> _What you will do_: Lines from the one holding "Task: Click the" through the end of the entries, inclusive, form the whole output; reproduce them exactly and omit pictures.

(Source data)
+---+
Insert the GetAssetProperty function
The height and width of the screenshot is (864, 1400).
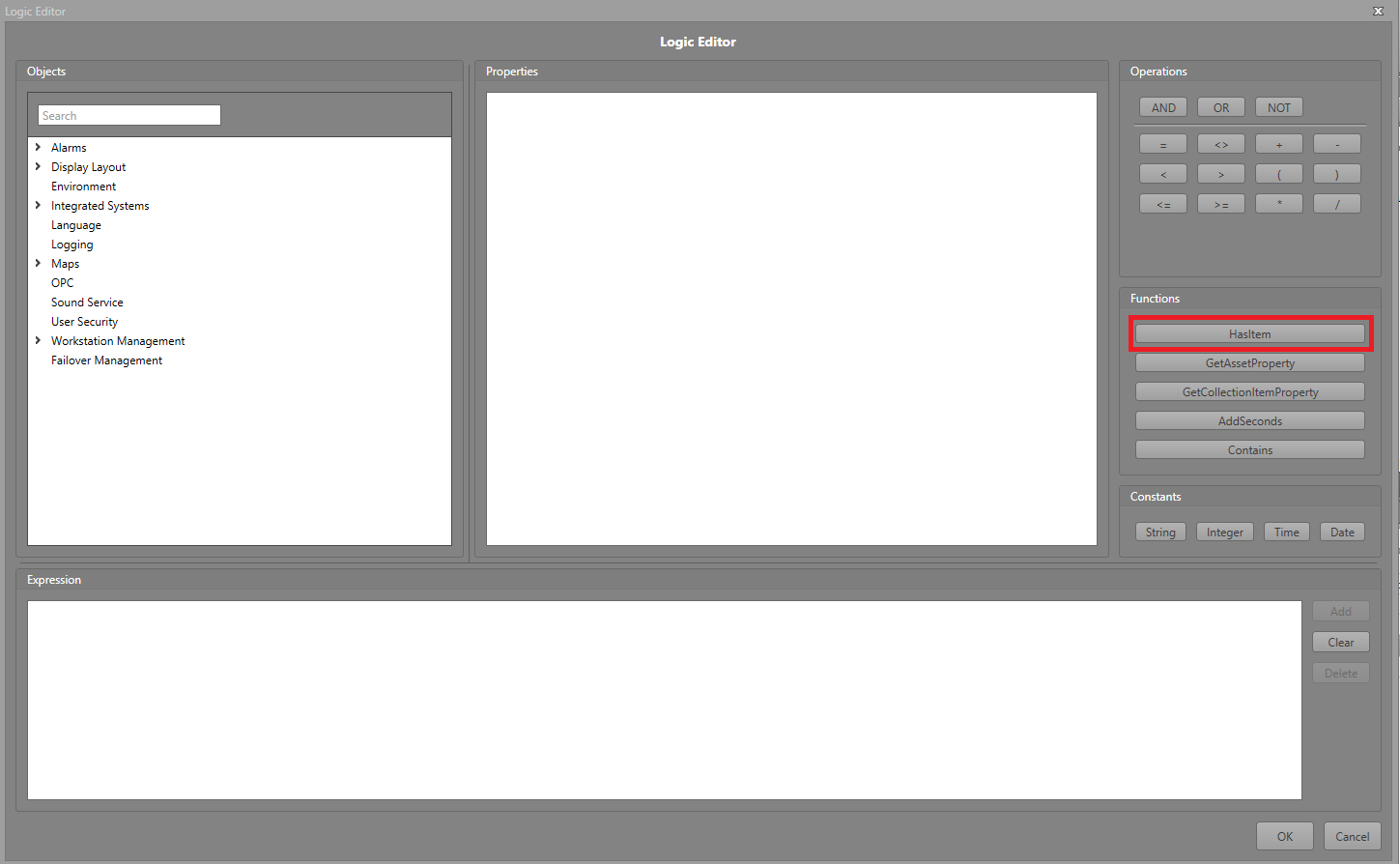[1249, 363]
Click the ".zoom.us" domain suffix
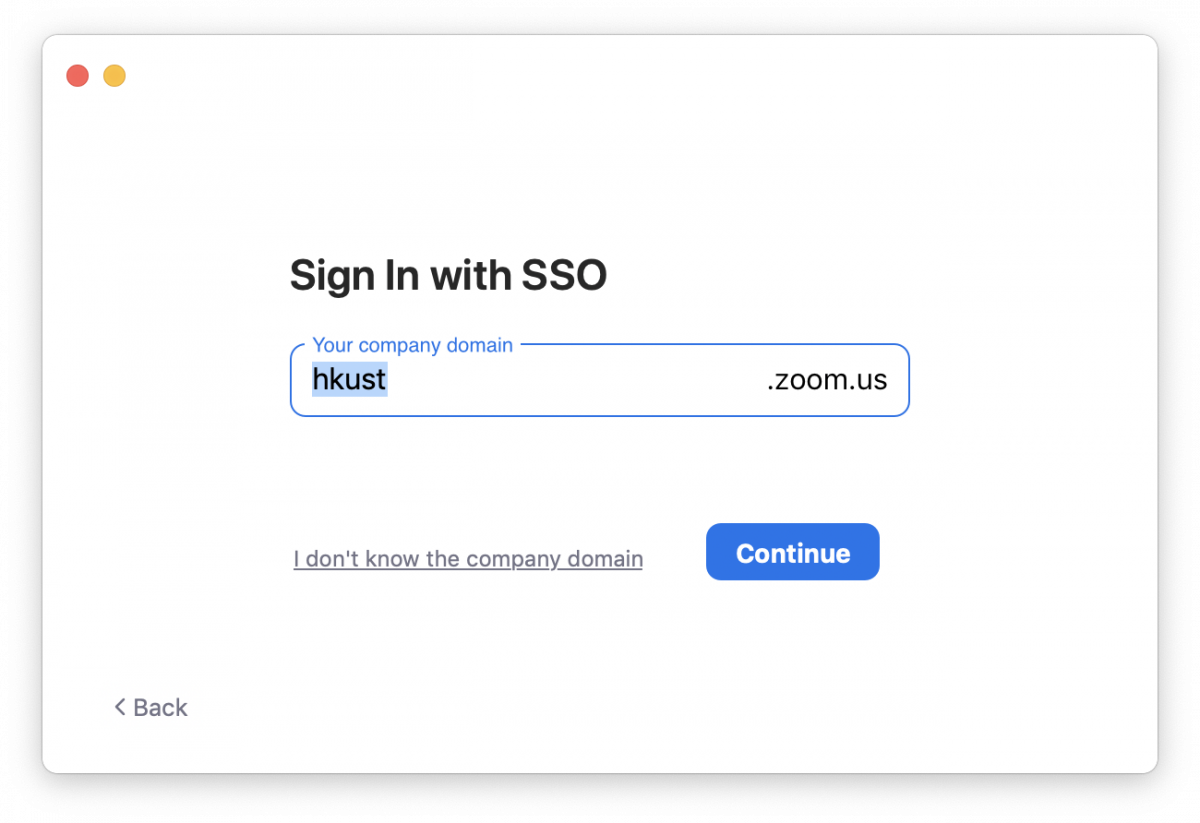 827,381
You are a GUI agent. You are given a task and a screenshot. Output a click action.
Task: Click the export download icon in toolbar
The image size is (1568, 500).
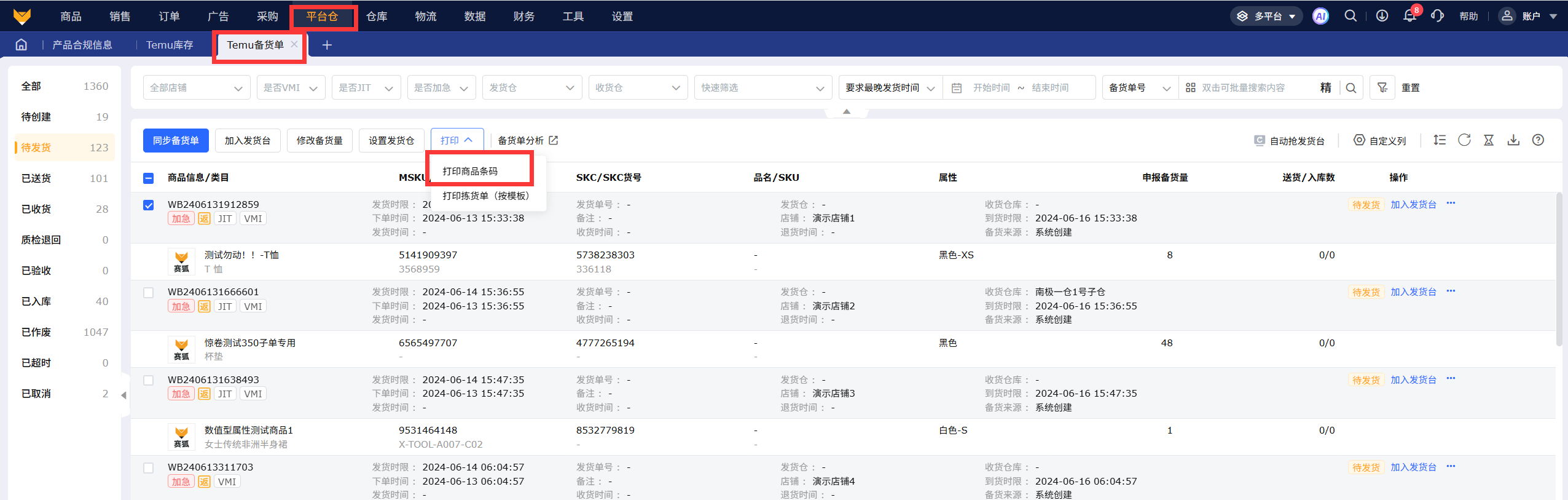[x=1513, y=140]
+---+
> _Response area_:
Task: Click the export download icon in toolbar
The image size is (1568, 500).
[x=1513, y=140]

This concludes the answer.